* Required work:
Everything in the records must be copied exactly, apart from the pictures.

* Available data:
####

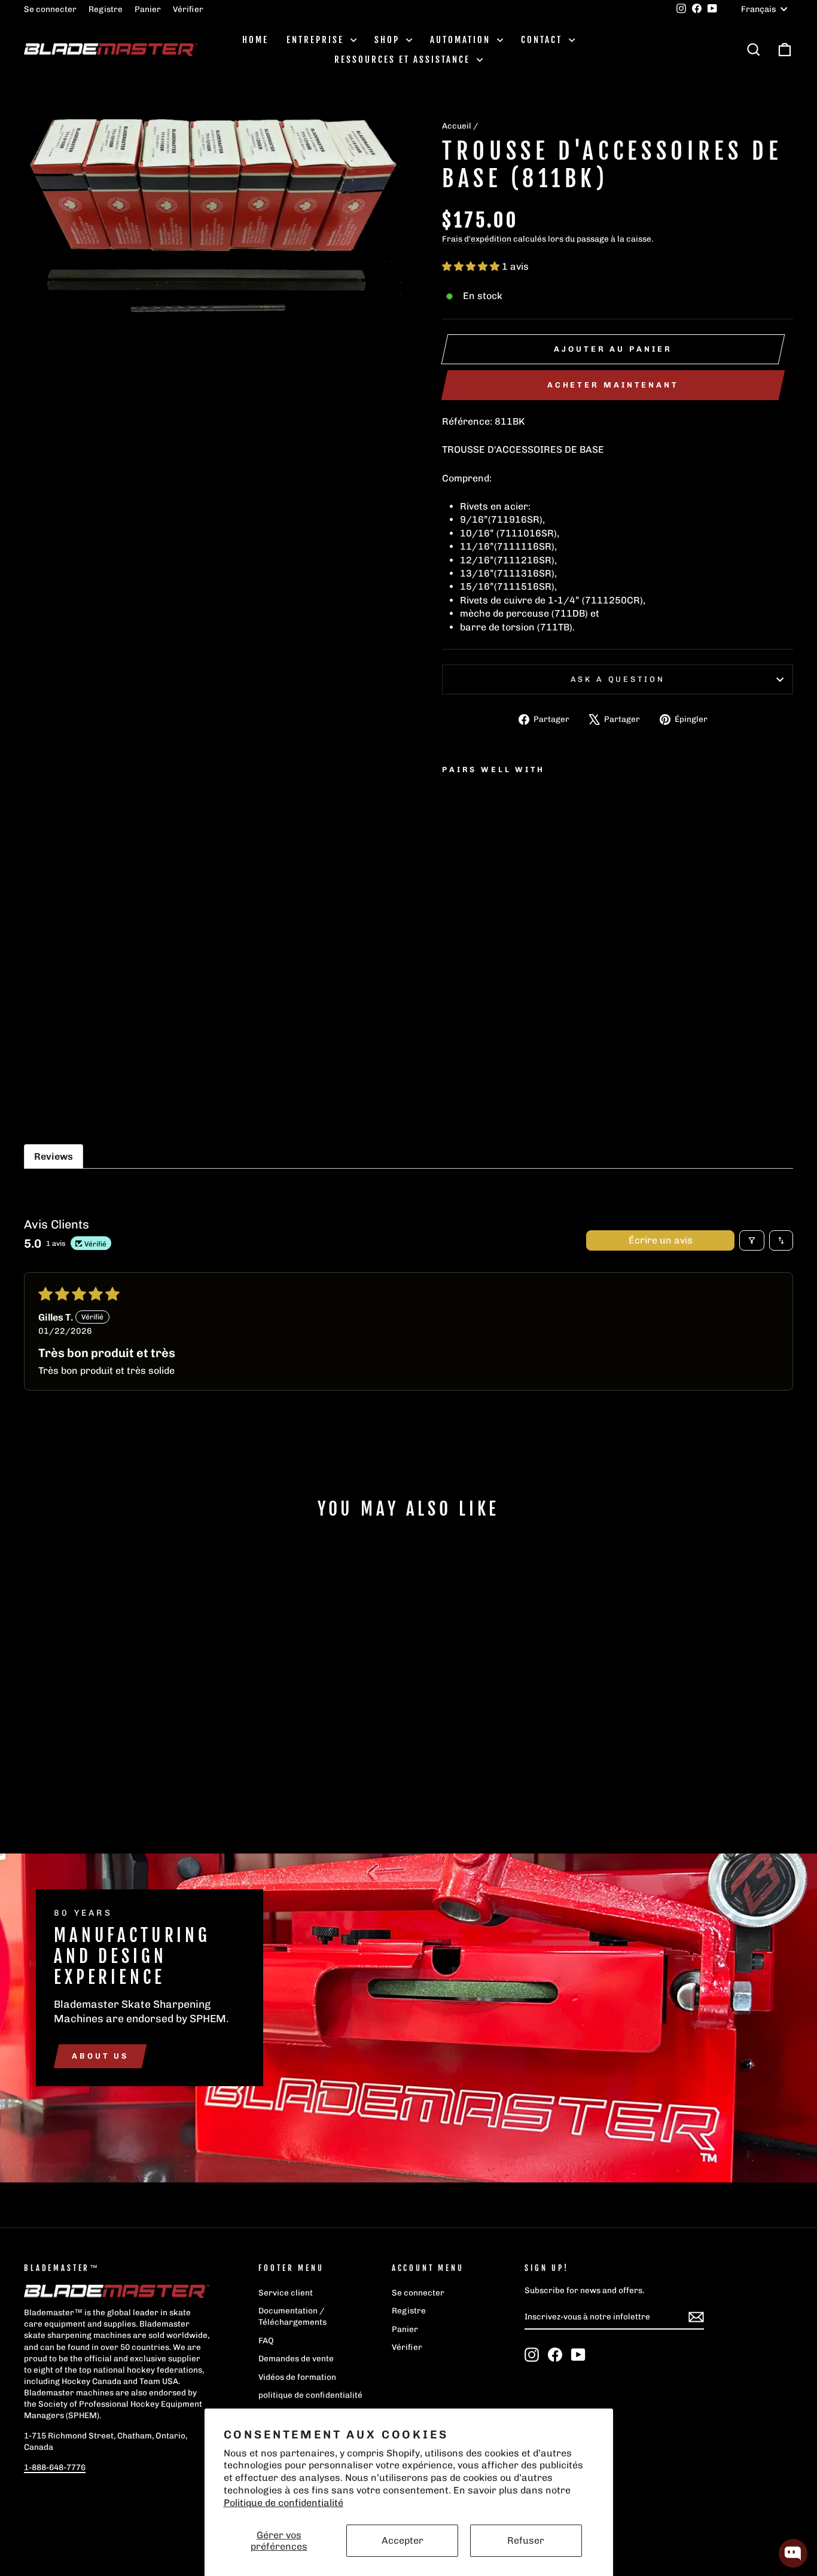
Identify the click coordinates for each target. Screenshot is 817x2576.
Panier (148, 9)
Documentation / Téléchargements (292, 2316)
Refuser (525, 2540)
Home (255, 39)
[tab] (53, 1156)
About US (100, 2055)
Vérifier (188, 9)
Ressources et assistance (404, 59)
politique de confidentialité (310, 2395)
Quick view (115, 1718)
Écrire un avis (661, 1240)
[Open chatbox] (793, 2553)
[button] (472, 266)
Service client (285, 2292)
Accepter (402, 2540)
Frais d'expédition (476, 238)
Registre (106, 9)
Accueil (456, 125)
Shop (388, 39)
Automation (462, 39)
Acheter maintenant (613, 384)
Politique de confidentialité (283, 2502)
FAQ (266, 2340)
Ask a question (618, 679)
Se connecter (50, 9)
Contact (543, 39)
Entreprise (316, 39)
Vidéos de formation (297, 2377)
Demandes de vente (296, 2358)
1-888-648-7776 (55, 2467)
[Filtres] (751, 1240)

####

* Output of the task:
Identify the click coordinates for each target. Screenshot is 817x2576.
Panier (148, 9)
Documentation / Téléchargements (292, 2316)
Refuser (525, 2540)
Home (255, 39)
[tab] (53, 1156)
About US (100, 2055)
Vérifier (188, 9)
Ressources et assistance (404, 59)
politique de confidentialité (310, 2395)
Quick view (115, 1718)
Écrire un avis (661, 1240)
[Open chatbox] (793, 2553)
[button] (472, 266)
Service client (285, 2292)
Accepter (402, 2540)
Frais d'expédition (476, 238)
Registre (106, 9)
Accueil (456, 125)
Shop (388, 39)
Automation (462, 39)
Acheter maintenant (613, 384)
Politique de confidentialité (283, 2502)
FAQ (266, 2340)
Ask a question (618, 679)
Se connecter (50, 9)
Contact (543, 39)
Entreprise (316, 39)
Vidéos de formation (297, 2377)
Demandes de vente (296, 2358)
1-888-648-7776 (55, 2467)
[Filtres] (751, 1240)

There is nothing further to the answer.